--- Data in this exercise ---
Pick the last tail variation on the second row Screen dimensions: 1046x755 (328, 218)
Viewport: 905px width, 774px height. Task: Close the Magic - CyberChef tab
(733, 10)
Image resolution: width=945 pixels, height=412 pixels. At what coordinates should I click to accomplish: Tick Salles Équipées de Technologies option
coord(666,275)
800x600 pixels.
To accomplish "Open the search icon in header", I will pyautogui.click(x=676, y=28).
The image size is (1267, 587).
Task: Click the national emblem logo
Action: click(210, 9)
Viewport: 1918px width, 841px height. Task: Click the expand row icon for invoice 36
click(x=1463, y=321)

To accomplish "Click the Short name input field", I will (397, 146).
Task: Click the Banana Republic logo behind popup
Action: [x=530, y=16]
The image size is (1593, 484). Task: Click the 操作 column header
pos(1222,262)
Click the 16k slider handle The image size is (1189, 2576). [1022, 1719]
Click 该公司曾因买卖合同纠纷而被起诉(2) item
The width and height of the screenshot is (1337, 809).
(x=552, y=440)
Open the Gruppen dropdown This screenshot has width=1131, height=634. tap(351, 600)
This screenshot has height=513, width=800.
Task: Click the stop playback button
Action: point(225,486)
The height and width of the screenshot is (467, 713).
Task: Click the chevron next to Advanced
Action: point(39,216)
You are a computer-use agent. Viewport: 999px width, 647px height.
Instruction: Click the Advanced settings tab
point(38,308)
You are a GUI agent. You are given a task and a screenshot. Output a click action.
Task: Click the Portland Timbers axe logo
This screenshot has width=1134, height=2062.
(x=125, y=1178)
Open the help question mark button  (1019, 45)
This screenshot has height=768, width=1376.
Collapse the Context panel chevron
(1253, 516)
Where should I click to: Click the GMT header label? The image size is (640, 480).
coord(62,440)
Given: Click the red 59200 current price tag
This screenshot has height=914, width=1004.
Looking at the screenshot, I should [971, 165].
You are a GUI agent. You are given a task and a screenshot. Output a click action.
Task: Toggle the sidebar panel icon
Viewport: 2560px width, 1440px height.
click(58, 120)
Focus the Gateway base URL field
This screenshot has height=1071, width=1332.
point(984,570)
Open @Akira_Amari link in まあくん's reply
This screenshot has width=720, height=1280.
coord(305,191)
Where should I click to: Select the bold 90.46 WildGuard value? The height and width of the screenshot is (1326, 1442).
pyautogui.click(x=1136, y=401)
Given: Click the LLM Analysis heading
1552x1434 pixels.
---
Your answer should be the records themselves, returned word for word.

→ Solution
Pick the last tail variation on the second row Screen dimensions: 1046x755 (328, 218)
Viewport: 905px width, 774px height. Task: Close the Magic - CyberChef tab
(733, 10)
Image resolution: width=945 pixels, height=412 pixels. At what coordinates should I click to accomplish: Tick Salles Équipées de Technologies option
coord(666,275)
800x600 pixels.
To accomplish "Open the search icon in header", I will pyautogui.click(x=676, y=28).
The image size is (1267, 587).
Task: Click the national emblem logo
Action: click(210, 9)
Viewport: 1918px width, 841px height. Task: Click the expand row icon for invoice 36
click(x=1463, y=321)

To accomplish "Click the Short name input field", I will (397, 146).
Task: Click the Banana Republic logo behind popup
Action: [x=530, y=16]
The image size is (1593, 484). Task: Click the 操作 column header
pos(1222,262)
Click the 16k slider handle The image size is (1189, 2576). [1022, 1719]
Click 该公司曾因买卖合同纠纷而被起诉(2) item
The width and height of the screenshot is (1337, 809).
(x=552, y=440)
Open the Gruppen dropdown This screenshot has width=1131, height=634. tap(351, 600)
This screenshot has height=513, width=800.
Task: Click the stop playback button
Action: point(225,486)
The height and width of the screenshot is (467, 713).
Task: Click the chevron next to Advanced
Action: point(39,216)
You are a computer-use agent. Viewport: 999px width, 647px height.
Instruction: Click the Advanced settings tab
point(38,308)
You are a GUI agent. You are given a task and a screenshot. Output a click action.
Task: Click the Portland Timbers axe logo
This screenshot has width=1134, height=2062.
(x=125, y=1178)
Open the help question mark button  (1019, 45)
This screenshot has height=768, width=1376.
Collapse the Context panel chevron
(1253, 516)
Where should I click to: Click the GMT header label? The image size is (640, 480).
coord(62,440)
Given: Click the red 59200 current price tag
This screenshot has height=914, width=1004.
Looking at the screenshot, I should [971, 165].
You are a GUI agent. You are given a task and a screenshot. Output a click action.
Task: Toggle the sidebar panel icon
Viewport: 2560px width, 1440px height.
click(58, 120)
Focus the Gateway base URL field
This screenshot has height=1071, width=1332.
point(984,570)
Open @Akira_Amari link in まあくん's reply
This screenshot has width=720, height=1280.
coord(305,191)
Where should I click to: Select the bold 90.46 WildGuard value? The height and width of the screenshot is (1326, 1442).
pyautogui.click(x=1136, y=401)
Given: Click the LLM Analysis heading
1552x1434 pixels.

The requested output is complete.